Forces: February 14, 2005


The Chinese air force is accelerating its modernization program. The Chinese air force has, a year ahead of schedule, withdrawn the J-6 (a copy of the Russian 1950s MiG-19) from service. Several air force divisions were disbanded in the process. This makes the J-7 (a Mig-21 copy) the oldest fighter in Chinese service. This is a small aircraft, nine tons max, but has been greatly upgraded over the last two decades. Most of the older J-7B models are gone, replaced by J-7E and J-7G models. These models have better engines, maneuverability and electronics. With modern air-to-air missiles, these J-7s can be quite lethal. However, the small J-7s cannot carry much fuel or many missiles (usually on two are carried). This means that you pay a very high price, to train competent pilots, to fly a short range aircraft without much firepower. There are over 600 J-7s in service. 

The 17 ton J-8 is a Chinese redesign of the MiG-21, giving it two engines and a slightly different shape. This did not work out as well as the Chinese expected. The aircraft entered service in the 1980s and has been upgraded with better electronics. Its basically a J-7 with longer range, larger payload and more resistant to damage (from being larger and having two engines.) J-8s can be used for bombing, although it can only carry about two tons of weapons. There are over 400 J-8s in service. 

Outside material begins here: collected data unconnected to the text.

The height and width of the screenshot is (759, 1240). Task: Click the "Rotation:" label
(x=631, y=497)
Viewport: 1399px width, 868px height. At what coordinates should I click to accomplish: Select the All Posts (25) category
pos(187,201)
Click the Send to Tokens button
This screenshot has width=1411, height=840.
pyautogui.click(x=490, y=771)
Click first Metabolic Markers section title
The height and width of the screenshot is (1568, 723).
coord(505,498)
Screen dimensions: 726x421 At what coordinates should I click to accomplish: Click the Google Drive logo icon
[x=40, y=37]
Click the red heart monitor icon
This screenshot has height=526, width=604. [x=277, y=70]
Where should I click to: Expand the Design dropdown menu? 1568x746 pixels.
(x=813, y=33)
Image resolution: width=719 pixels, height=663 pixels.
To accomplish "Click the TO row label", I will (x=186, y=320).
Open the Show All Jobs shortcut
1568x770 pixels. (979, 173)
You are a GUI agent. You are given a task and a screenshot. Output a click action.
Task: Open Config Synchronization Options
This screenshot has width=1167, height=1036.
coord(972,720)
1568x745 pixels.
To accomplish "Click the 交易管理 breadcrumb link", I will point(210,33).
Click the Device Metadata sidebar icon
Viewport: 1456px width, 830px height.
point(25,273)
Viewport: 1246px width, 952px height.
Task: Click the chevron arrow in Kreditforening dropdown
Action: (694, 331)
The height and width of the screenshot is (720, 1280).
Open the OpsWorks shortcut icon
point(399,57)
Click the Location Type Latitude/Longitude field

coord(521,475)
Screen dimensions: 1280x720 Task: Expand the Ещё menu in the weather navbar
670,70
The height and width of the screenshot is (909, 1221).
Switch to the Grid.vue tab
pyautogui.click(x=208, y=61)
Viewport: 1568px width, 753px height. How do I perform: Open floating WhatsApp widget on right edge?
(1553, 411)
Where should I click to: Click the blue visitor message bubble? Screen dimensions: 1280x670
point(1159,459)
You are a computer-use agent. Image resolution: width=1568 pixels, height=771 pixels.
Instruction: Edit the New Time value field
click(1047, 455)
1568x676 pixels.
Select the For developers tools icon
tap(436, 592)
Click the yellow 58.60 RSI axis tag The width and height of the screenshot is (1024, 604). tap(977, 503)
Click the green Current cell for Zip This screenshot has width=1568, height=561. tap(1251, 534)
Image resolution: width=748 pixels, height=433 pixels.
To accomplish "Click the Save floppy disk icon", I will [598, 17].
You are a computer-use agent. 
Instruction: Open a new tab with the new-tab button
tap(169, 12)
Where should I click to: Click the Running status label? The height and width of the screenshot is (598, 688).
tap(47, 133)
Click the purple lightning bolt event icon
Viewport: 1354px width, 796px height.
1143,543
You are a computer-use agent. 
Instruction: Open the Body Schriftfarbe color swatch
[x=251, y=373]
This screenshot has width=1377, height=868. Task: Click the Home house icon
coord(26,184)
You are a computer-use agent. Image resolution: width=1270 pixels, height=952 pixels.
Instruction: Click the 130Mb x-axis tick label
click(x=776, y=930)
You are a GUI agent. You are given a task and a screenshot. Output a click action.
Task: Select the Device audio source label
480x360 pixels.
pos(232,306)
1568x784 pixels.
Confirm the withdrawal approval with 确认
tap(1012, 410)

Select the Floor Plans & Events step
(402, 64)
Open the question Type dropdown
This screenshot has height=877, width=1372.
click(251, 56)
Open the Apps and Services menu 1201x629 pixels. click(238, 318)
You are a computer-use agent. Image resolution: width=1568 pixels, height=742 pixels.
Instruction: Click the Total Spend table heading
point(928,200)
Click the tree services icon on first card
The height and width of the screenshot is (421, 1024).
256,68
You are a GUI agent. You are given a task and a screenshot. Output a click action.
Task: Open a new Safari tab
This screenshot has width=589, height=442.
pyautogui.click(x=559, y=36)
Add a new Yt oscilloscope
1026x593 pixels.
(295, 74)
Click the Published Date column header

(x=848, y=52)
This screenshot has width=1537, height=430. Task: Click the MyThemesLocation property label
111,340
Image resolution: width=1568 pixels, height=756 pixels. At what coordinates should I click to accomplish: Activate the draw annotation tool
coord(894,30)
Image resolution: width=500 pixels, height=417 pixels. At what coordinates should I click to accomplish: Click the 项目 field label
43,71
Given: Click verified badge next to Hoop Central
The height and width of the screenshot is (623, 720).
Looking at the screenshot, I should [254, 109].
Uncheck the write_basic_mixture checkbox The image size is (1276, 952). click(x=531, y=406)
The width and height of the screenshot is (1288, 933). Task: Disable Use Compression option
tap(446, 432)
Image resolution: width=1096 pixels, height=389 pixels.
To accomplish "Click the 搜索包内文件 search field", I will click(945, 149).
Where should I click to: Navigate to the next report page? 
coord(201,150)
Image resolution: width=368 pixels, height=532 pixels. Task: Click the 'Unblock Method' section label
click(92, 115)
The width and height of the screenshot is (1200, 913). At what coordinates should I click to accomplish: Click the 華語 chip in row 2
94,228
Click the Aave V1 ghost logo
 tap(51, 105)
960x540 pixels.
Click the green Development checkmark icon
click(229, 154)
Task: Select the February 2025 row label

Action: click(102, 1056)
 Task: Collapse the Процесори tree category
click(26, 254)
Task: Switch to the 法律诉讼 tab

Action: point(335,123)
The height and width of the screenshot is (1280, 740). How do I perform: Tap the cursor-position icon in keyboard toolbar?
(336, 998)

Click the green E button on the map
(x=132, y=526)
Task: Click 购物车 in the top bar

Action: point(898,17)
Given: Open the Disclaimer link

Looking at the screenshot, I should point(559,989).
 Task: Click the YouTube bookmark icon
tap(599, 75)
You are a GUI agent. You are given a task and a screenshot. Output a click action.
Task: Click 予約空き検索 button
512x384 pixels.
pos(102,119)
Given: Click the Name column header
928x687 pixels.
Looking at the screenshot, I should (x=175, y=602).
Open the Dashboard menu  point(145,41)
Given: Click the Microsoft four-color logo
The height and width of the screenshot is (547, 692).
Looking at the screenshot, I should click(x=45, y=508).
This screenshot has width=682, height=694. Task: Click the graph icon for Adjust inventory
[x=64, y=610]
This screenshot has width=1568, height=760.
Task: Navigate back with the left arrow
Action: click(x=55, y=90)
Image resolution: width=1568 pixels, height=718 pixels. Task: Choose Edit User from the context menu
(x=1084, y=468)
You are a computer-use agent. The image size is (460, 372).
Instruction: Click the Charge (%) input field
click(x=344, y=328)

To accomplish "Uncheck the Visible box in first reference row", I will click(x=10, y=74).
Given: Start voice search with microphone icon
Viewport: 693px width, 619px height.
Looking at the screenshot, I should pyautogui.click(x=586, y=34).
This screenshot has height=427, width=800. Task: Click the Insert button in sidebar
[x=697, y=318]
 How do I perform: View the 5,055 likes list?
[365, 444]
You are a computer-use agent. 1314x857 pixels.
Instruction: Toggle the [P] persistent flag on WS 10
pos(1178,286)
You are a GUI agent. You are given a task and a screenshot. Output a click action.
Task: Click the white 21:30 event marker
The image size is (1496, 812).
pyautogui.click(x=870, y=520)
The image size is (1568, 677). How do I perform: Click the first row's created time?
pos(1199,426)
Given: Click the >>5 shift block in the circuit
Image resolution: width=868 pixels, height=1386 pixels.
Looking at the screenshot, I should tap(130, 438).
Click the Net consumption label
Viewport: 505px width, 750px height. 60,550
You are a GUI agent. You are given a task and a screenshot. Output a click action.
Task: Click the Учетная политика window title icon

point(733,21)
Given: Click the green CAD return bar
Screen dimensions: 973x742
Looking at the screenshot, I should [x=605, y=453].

Meanwhile, production of J-10 (a Chinese design using Israeli and American technology) and the J-11 (licensed copy of the Russian Su-27/30) has been accelerated. In the next few years, China appears headed for a fighter force of 600 late model J-7s, 500 J-8s, a hundred or so J-10s and 300 or more J-11s. One reason for Chinese pressure on the European Union to drop the arms embargo is so the J-7s and J-8s can be equipped with the most modern European electronics.